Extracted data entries
□ □ □ □ □ □ □

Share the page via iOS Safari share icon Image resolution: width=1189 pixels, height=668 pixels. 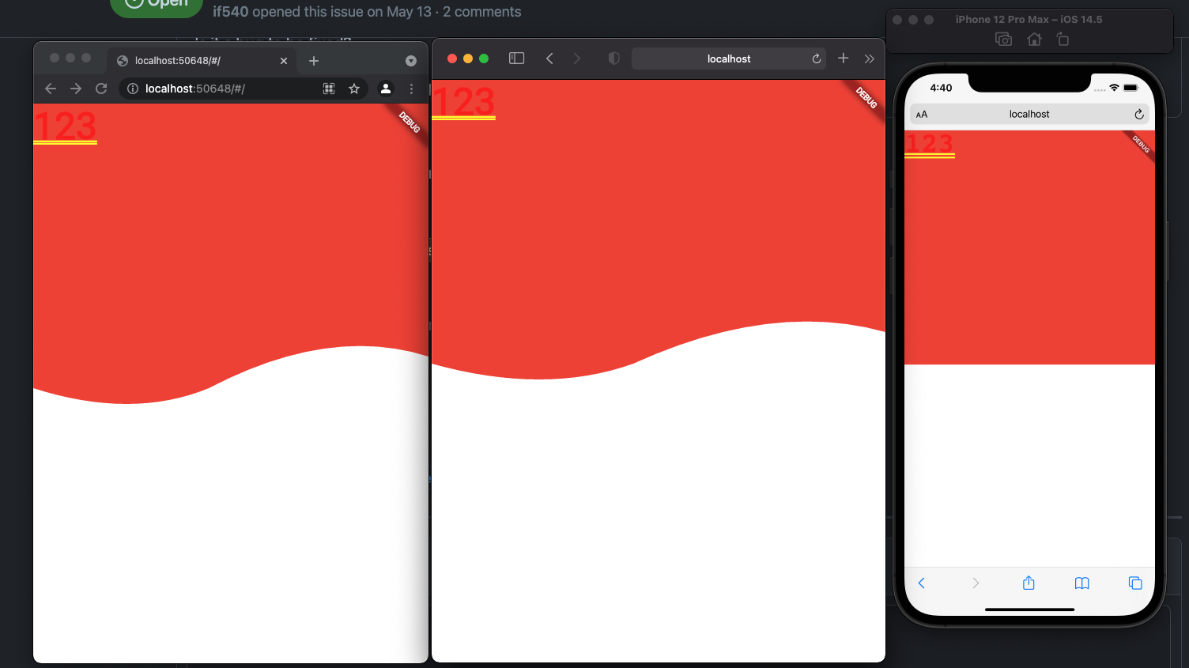(1029, 583)
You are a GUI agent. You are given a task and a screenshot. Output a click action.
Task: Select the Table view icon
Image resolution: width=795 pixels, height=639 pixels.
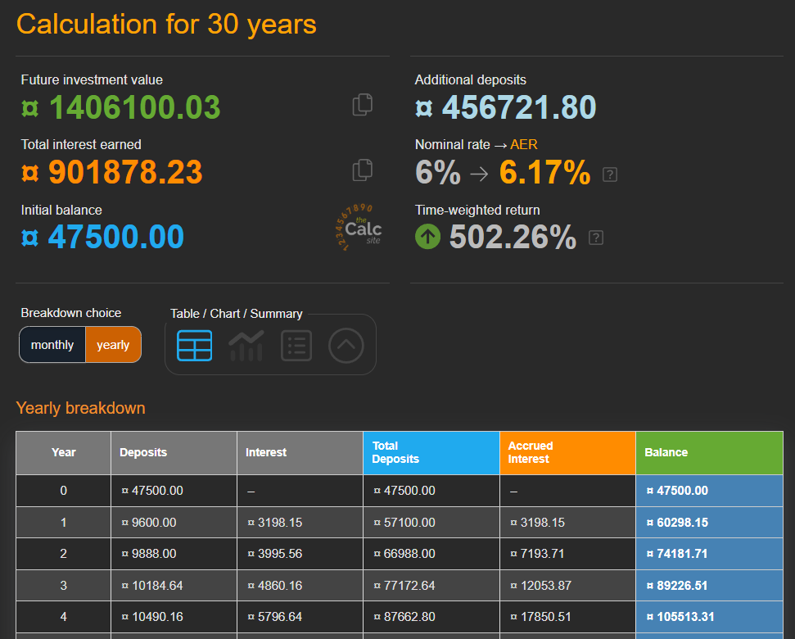coord(194,345)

□ □ □ □ □ □ □

# What the task asks
Return the lines from the one containing "Task: Select the Table view icon" through the last line of the records, both included, exactly as written and with no pictures.

# Written solution
Task: Select the Table view icon
Image resolution: width=795 pixels, height=639 pixels.
coord(194,345)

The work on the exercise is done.